MedAgents: Large Language Models as Collaborators for Zero-shot Medical Reasoning (2311.10537v4)

Published 16 Nov 2023 in cs.CL and cs.AI

Abstract: LLMs, despite their remarkable progress across various general domains, encounter significant barriers in medicine and healthcare. This field faces unique challenges such as domain-specific terminologies and reasoning over specialized knowledge. To address these issues, we propose MedAgents, a novel multi-disciplinary collaboration framework for the medical domain. MedAgents leverages LLM-based agents in a role-playing setting that participate in a collaborative multi-round discussion, thereby enhancing LLM proficiency and reasoning capabilities.

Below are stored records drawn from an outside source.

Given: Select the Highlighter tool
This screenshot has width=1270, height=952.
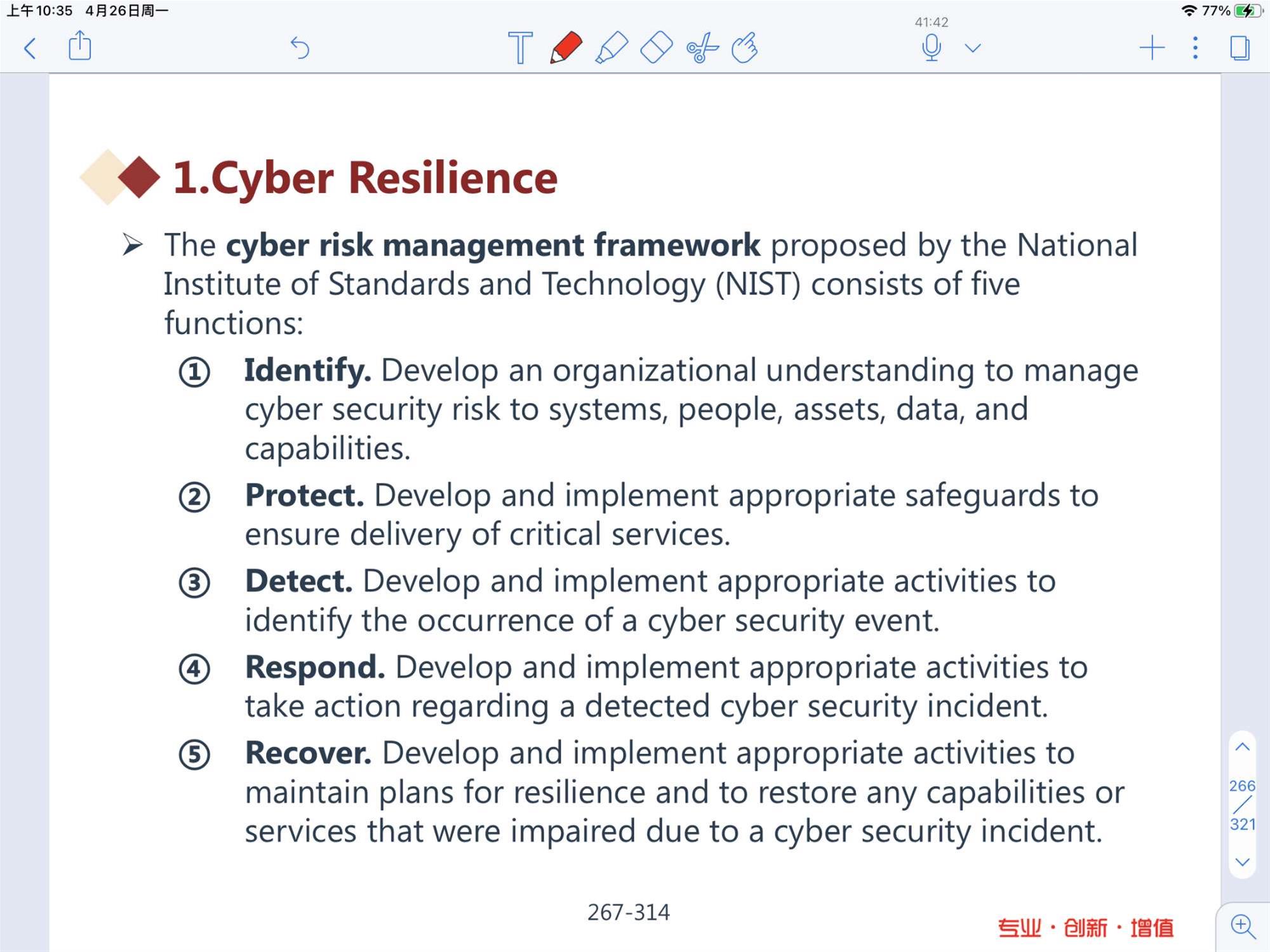Looking at the screenshot, I should (x=611, y=48).
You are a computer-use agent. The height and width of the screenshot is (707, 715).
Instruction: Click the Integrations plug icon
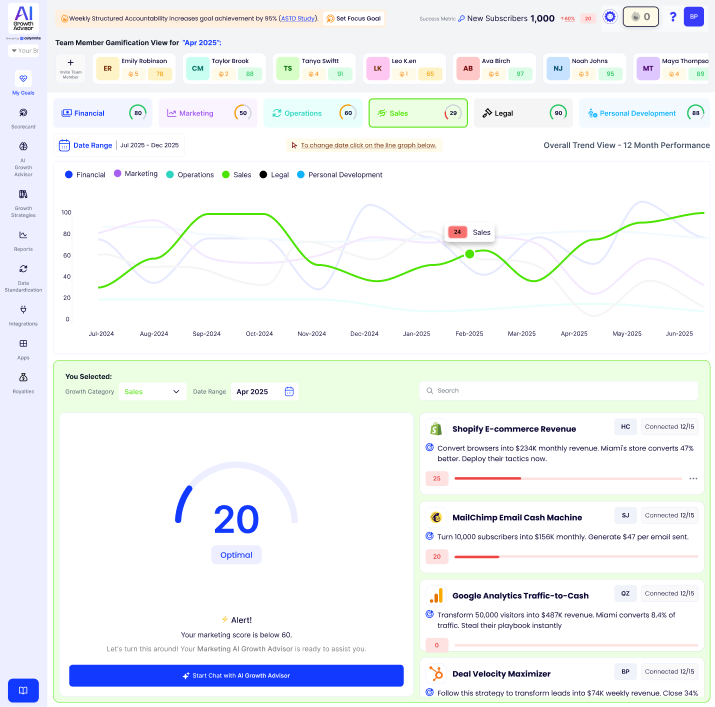pyautogui.click(x=23, y=309)
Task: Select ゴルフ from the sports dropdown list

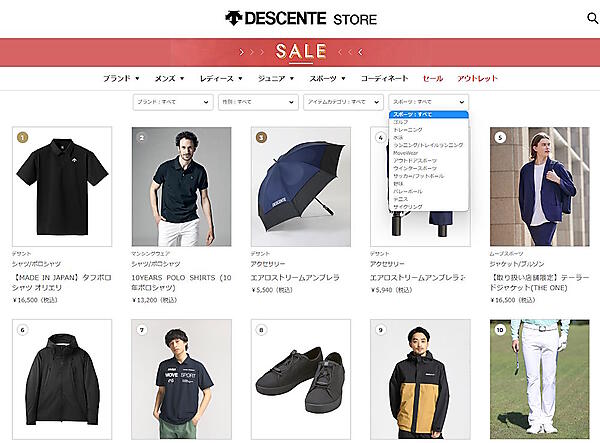Action: [401, 122]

This training-free framework encompasses five critical steps: gathering domain experts, proposing individual analyses, summarising these analyses into a report, iterating over discussions until a consensus is reached, and ultimately making a decision. Our work focuses on the zero-shot setting, which is applicable in real-world scenarios. Experimental results on nine datasets (MedQA, MedMCQA, PubMedQA, and six subtasks from MMLU) establish that our proposed MedAgents framework excels at mining and harnessing the medical expertise within LLMs, as well as extending its reasoning abilities. Our code can be found at https://github.com/gersteinlab/MedAgents.

PDF Abstract

MedAgents: LLMs as Collaborators for Zero-shot Medical Reasoning

The exploration of LLMs in specialized domains, such as the medical field, presents inherent challenges due to the domain-specific terminologies and the requirement for complex reasoning. The paper "MedAgents: LLMs as Collaborators for Zero-shot Medical Reasoning" introduces an innovative approach, termed as Multi-disciplinary Collaboration (MC) framework, which leverages LLM-based agents in a role-playing scenario to augment their reasoning capabilities without the need for additional training. This structure is designed to mimic a collaborative, multi-round discussion among different domain experts, improving the capacity of LLMs in medical applications, especially for zero-shot scenarios.

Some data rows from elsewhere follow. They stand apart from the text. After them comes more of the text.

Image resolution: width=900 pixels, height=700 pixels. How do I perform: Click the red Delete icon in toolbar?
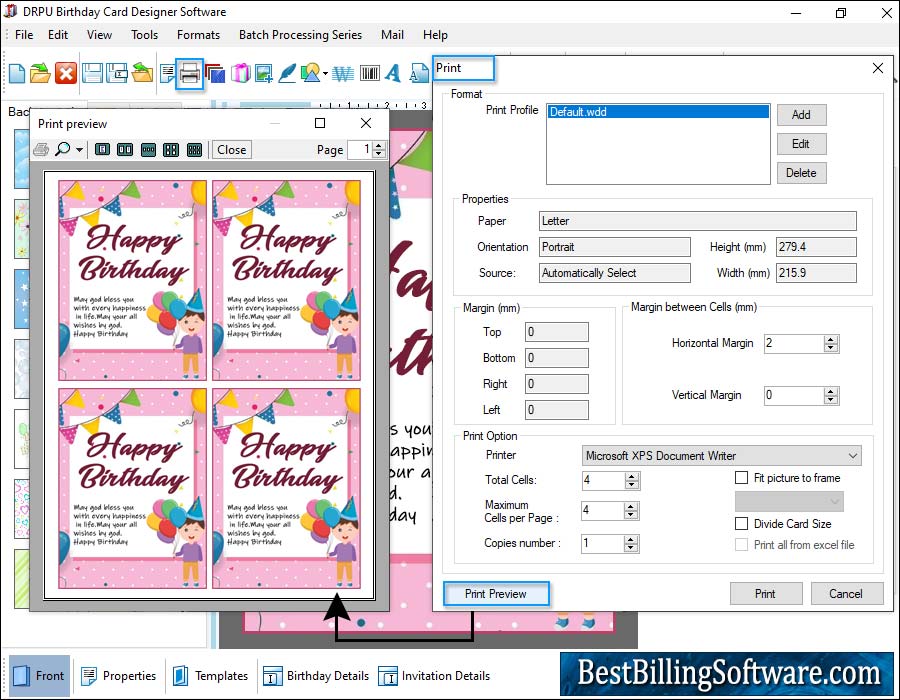coord(66,73)

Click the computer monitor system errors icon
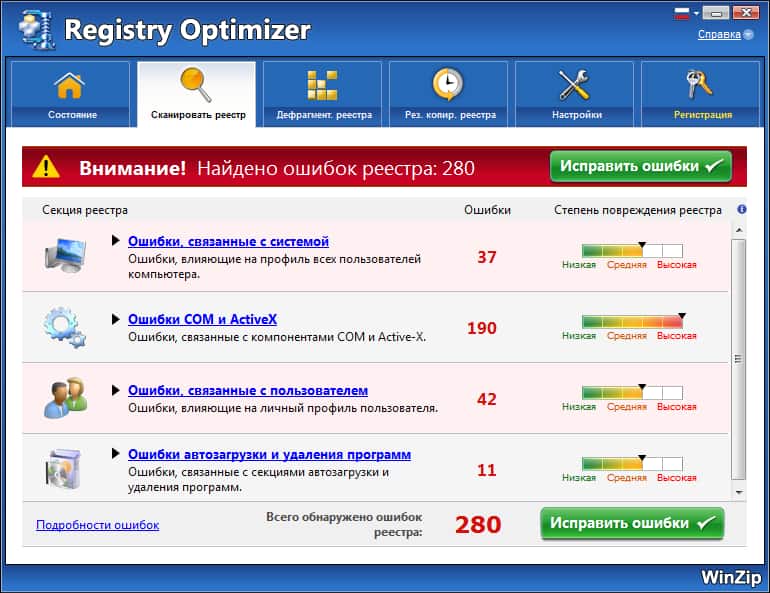[65, 257]
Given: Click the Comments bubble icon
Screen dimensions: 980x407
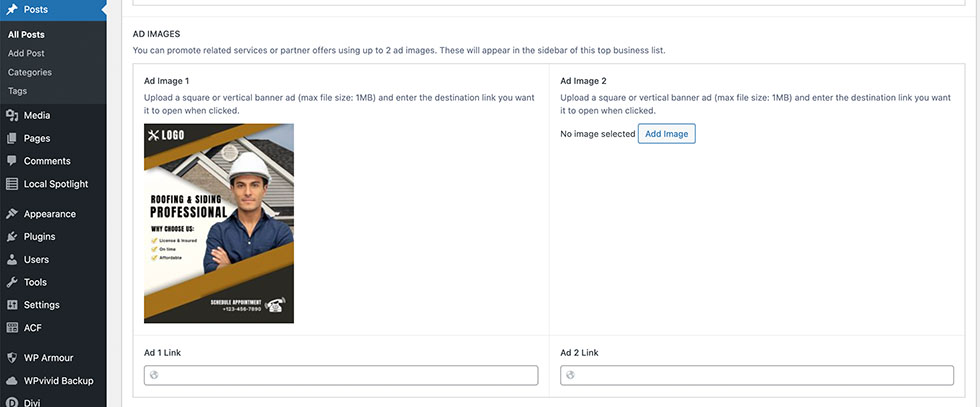Looking at the screenshot, I should tap(12, 161).
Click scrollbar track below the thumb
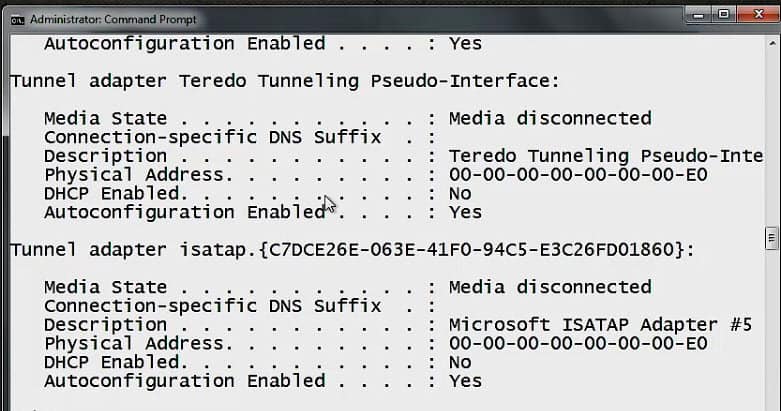Viewport: 781px width, 411px height. (x=772, y=330)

The MC framework is articulated through five critical stages:

Expert Gathering: This involves assembling domain experts to provide multiple perspectives on the medical question at hand, enhancing the depth and breadth of analysis.
Analysis Proposition: Expert agents propose individual analyses derived from their specialized knowledge, representing nuanced perspectives on the medical query.
Report Summarization: The individual analyses are consolidated into a cohesive report, which serves as a basis for further discussion.
Collaborative Consultation: Multiple rounds of discussion among agents refine the report until a consensus is reached, ensuring each expert's perspective is incorporated and vetted.
Decision Making: The final, consensus-derived report forms the basis for answering the initial medical question.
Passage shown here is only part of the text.